Nothing seemed to be left of the man whose serene fortitude had been
the wonder of old soldiers on the disastrous day of Landen, and of old
sailors on that fearful night among the sheets of ice and banks of
sand on the coast of Goree. The very domestics saw the tears running
unchecked down that face, of which the stern composure had seldom been
disturbed by any triumph or by any defeat. Several of the prelates were
in attendance. The King drew Burnet aside, and gave way to an agony of
grief. "There is no hope," he cried. "I was the happiest man on earth;
and I am the most miserable. She had no fault; none; you knew her well;
but you could not know, nobody but myself could know, her goodness. "

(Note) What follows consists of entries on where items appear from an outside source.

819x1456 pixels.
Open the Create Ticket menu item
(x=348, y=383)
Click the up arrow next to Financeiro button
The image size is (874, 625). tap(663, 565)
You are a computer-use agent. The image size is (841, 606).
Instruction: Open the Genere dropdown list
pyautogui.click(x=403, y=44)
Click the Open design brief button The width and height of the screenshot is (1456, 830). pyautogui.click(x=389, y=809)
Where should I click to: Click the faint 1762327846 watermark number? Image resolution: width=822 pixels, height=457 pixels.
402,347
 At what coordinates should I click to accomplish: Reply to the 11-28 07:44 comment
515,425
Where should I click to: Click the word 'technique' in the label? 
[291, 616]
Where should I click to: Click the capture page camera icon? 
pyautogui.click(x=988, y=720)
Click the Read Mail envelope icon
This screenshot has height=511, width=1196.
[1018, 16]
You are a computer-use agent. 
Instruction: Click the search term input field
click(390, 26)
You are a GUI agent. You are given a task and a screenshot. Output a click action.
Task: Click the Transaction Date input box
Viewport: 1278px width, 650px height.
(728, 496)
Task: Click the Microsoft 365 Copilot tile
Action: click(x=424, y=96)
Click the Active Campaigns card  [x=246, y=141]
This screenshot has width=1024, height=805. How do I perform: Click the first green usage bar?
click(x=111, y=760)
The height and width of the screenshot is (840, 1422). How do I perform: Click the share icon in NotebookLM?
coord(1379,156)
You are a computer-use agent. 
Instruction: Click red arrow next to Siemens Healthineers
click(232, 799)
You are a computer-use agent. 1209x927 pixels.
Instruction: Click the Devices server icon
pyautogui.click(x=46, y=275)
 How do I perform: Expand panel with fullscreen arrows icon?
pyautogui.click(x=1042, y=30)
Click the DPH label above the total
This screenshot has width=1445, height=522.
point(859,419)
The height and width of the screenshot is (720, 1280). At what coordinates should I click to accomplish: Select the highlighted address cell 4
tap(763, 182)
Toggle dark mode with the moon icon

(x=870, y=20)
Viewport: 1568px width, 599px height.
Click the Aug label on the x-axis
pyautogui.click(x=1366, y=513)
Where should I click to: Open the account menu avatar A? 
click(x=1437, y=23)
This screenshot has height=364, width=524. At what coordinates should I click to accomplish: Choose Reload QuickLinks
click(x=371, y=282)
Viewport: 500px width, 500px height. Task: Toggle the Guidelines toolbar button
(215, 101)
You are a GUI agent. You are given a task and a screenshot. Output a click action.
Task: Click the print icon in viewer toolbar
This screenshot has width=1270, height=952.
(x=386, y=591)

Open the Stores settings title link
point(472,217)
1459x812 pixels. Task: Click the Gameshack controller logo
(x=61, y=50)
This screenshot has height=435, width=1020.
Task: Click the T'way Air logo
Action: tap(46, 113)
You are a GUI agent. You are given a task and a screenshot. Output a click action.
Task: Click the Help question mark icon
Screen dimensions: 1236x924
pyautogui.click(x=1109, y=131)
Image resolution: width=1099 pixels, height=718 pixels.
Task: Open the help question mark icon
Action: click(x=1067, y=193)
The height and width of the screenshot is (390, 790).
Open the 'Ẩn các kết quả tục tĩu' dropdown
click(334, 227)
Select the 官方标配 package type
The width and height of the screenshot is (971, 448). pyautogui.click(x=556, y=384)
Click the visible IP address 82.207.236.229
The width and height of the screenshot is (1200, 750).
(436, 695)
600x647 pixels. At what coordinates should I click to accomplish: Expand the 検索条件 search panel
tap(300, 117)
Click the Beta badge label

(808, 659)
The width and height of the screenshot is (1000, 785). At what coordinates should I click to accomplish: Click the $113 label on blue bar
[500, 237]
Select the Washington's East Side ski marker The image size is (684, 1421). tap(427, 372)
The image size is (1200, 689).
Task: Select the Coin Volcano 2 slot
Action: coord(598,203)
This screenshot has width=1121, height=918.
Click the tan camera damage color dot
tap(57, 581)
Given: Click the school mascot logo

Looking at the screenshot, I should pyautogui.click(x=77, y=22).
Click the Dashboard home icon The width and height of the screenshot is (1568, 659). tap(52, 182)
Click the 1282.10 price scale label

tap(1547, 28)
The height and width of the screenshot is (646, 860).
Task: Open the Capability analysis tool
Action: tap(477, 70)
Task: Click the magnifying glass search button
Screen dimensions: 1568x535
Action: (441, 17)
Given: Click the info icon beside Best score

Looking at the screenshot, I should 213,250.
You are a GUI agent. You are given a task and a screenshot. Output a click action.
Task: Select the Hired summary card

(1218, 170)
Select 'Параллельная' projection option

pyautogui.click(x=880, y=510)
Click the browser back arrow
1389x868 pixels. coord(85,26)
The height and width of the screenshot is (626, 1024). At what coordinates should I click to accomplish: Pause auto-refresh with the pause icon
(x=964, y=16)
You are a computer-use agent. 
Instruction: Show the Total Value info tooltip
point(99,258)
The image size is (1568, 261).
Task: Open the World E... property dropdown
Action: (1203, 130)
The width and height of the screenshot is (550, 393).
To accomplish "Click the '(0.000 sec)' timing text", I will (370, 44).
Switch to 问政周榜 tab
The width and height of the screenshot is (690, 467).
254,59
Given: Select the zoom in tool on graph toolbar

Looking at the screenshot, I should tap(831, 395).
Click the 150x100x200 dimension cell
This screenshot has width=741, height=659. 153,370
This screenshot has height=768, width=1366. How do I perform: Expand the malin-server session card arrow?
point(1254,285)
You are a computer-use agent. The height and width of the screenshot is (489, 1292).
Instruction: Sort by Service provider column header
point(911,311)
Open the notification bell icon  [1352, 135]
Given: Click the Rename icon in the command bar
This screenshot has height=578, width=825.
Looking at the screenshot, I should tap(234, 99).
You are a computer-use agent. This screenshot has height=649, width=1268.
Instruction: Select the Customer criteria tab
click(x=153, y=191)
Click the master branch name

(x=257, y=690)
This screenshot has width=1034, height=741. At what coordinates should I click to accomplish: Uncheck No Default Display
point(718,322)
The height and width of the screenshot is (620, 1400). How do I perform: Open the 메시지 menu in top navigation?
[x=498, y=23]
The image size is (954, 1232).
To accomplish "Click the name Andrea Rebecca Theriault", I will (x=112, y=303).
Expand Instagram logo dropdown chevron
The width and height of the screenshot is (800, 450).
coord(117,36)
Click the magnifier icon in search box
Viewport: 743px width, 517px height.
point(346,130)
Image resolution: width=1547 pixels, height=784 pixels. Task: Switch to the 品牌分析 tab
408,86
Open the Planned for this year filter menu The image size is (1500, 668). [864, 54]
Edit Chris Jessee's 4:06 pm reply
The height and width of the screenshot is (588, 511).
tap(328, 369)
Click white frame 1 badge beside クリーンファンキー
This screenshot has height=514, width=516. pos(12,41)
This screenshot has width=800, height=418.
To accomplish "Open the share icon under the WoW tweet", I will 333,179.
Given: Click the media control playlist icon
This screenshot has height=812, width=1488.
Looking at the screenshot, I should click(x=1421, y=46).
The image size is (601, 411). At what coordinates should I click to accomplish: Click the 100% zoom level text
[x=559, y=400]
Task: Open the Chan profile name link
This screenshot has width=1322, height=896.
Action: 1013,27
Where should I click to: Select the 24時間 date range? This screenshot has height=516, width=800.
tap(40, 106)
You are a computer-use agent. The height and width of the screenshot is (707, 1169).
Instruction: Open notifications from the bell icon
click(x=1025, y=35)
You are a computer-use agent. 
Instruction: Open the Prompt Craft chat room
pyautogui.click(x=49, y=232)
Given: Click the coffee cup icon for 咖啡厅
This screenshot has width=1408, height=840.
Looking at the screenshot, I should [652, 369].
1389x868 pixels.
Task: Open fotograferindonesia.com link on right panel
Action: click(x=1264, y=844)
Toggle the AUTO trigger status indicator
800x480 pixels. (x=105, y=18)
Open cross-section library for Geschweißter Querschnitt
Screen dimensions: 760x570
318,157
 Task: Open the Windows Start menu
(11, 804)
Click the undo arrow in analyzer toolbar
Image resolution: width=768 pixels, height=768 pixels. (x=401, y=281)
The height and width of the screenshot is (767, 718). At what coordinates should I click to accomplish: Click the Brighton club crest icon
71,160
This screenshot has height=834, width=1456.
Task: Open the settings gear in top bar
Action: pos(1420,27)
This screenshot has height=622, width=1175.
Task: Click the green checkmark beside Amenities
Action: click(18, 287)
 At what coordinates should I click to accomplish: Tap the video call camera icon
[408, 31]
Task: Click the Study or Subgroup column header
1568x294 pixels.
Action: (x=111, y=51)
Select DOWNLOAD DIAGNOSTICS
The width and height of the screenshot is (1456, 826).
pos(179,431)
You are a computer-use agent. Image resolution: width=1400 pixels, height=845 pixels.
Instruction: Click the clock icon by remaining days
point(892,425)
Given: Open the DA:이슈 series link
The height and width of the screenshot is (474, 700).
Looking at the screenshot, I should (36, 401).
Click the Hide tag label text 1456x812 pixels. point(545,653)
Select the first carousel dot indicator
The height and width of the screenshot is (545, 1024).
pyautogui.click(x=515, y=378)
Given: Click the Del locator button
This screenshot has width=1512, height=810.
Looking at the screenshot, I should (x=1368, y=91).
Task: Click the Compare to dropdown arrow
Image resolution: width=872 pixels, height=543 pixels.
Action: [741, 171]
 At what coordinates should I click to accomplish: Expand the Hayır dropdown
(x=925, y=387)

Tenison undertook to tell her that she was dying. He was afraid that
such a communication, abruptly made, might agitate her violently, and
began with much management. But she soon caught his meaning, and, with
that gentle womanly courage which so often puts our bravery to shame,
submitted herself to the will of God. She called for a small cabinet
in which her most important papers were locked up, gave orders that, as
soon as she was no more, it should be delivered to the King, and then
dismissed worldly cares from her mind. She received the Eucharist, and
repeated her part of the office with unimpaired memory and intelligence,
though in a feeble voice. She observed that Tenison had been long
standing at her bedside, and, with that sweet courtesy which was
habitual to her, faltered out her commands that he would sit down, and
repeated them till he obeyed. After she had received the sacrament she
sank rapidly, and uttered only a few broken words. Twice she tried to
take a last farewell of him whom she had loved so truly and entirely;
but she was unable to speak. He had a succession of fits so alarming
that his Privy Councillors, who were assembled in a neighbouring room,
were apprehensive for his reason and his life. The Duke of Leeds, at the
request of his colleagues, ventured to assume the friendly guardianship
of which minds deranged by sorrow stand in need.